Durante décadas, a infância foi percebida como uma etapa pré-consumo, quase decorativa. Mas isso já não é verdade. Na América Latina, 95% das crianças e adolescentes influenciam as decisões de compra do lar, e mais de 40% dos adolescentes administram seu próprio dinheiro. Eles já não são apenas espectadores: são tomadores de decisão, formadores de opinião e protagonistas de uma cultura digital que lhes pertence de forma única.

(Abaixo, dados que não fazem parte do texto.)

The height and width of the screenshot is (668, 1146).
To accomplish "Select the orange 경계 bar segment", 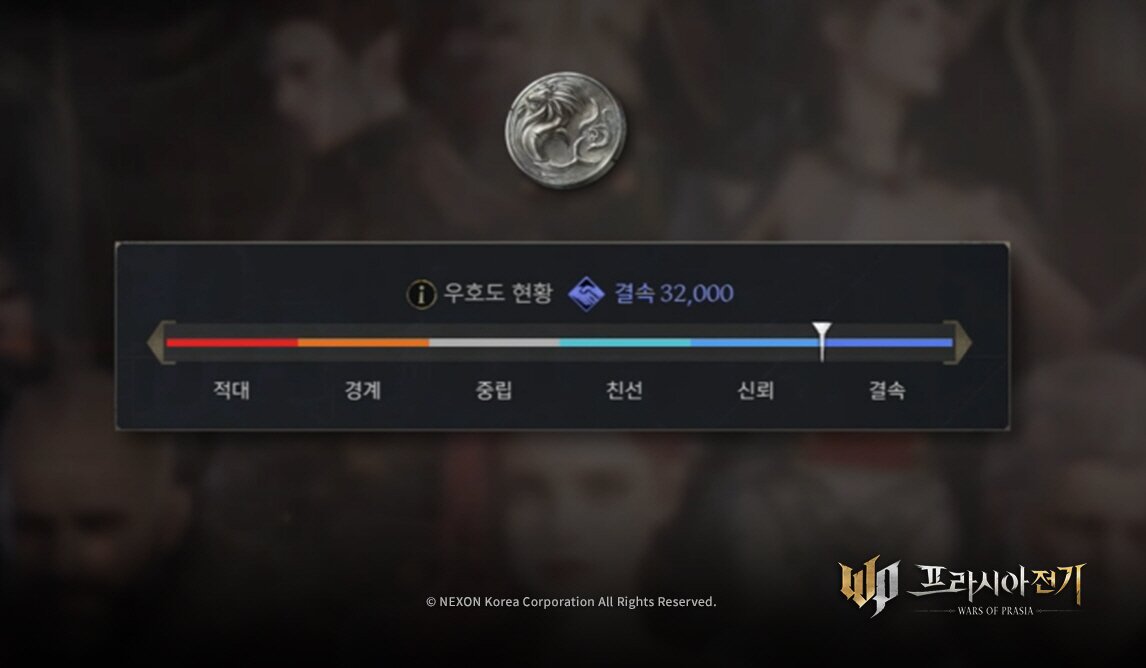I will click(363, 342).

O problema é que ainda tentamos alcançá-los usando modelos criados para outros públicos. Plataformas como DV360 ou Meta Ads — desenvolvidas para otimizar a partir do rastreamento comportamental e da criação de perfis de usuários — nunca foram pensadas para operar dentro do marco regulatório e contextual da infância. Forçá-las a esse espaço cria uma tripla ameaça: baixo desempenho, risco legal e desconexão cultural.

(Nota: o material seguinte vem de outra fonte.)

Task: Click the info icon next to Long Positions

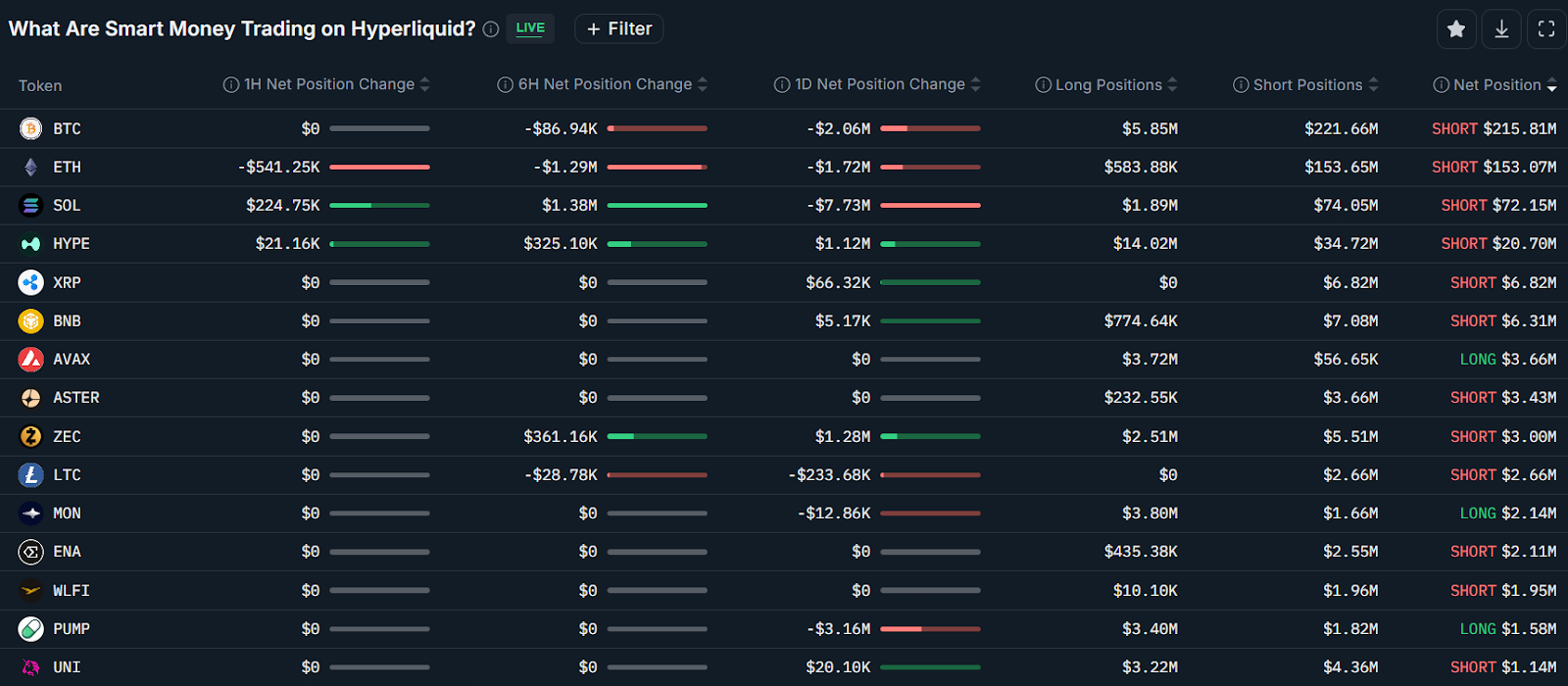Action: click(1043, 85)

O que precisamos agora, mais do que nunca, é de uma infraestrutura criada desde a base — desenhada para entender como esses usuários navegam, o que valorizam e como se relacionam. A tecnologia atual já permite segmentar campanhas por idade, gênero, interesses, momento do dia e contexto familiar, tudo isso sem coletar dados pessoais. Plataformas desenvolvidas com esse propósito, como o DSP da Kidscorp — que também possibilitam mensagens coerentes para os pais — estão estabelecendo um novo padrão de marketing contextual, ético e estratégico.

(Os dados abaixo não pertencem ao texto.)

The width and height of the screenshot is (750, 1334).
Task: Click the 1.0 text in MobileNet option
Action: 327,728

Esse novo paradigma exige mais do que conformidade legal. Exige sensibilidade cultural. As audiências U18 não consomem como os adultos. Elas assistem de maneira diferente, escolhem de maneira diferente e se conectam de maneira diferente. O YouTube continua sendo o centro do consumo de conteúdo digital entre crianças, com taxas de uso que superam 80% desde a primeira infância até a adolescência. Os videogames são a segunda atividade mais frequente entre crianças e pré-adolescentes: 6 em cada 10 jogam regularmente, mesclando entretenimento com interação social. E o Roblox, em particular, se destaca como o metaverso mais popular entre os tweens, liderando as preferências por experiências imersivas e sociais.
Nesse contexto, visibilidade e alcance não são suficientes. O que as marcas precisam construir são conexões reais, memoráveis e duradouras. A publicidade digital para menores não é proibida, mas exige uma abordagem diferente. Uma que respeite seu mundo, seus códigos e seus direitos. Um modelo que equilibre desempenho com proteção, dados com ética e personalização com limites.
As regulações globais — COPPA, GDPR, LGPD — não são barreiras; são uma bússola. E as marcas que entenderem isso serão aquelas convidadas a fazer parte do universo simbólico da próxima geração.
Porque o futuro não se trata apenas de eficiência, mas de alinhar o que dizemos, o que fazemos e o que defendemos. E esse futuro já começou.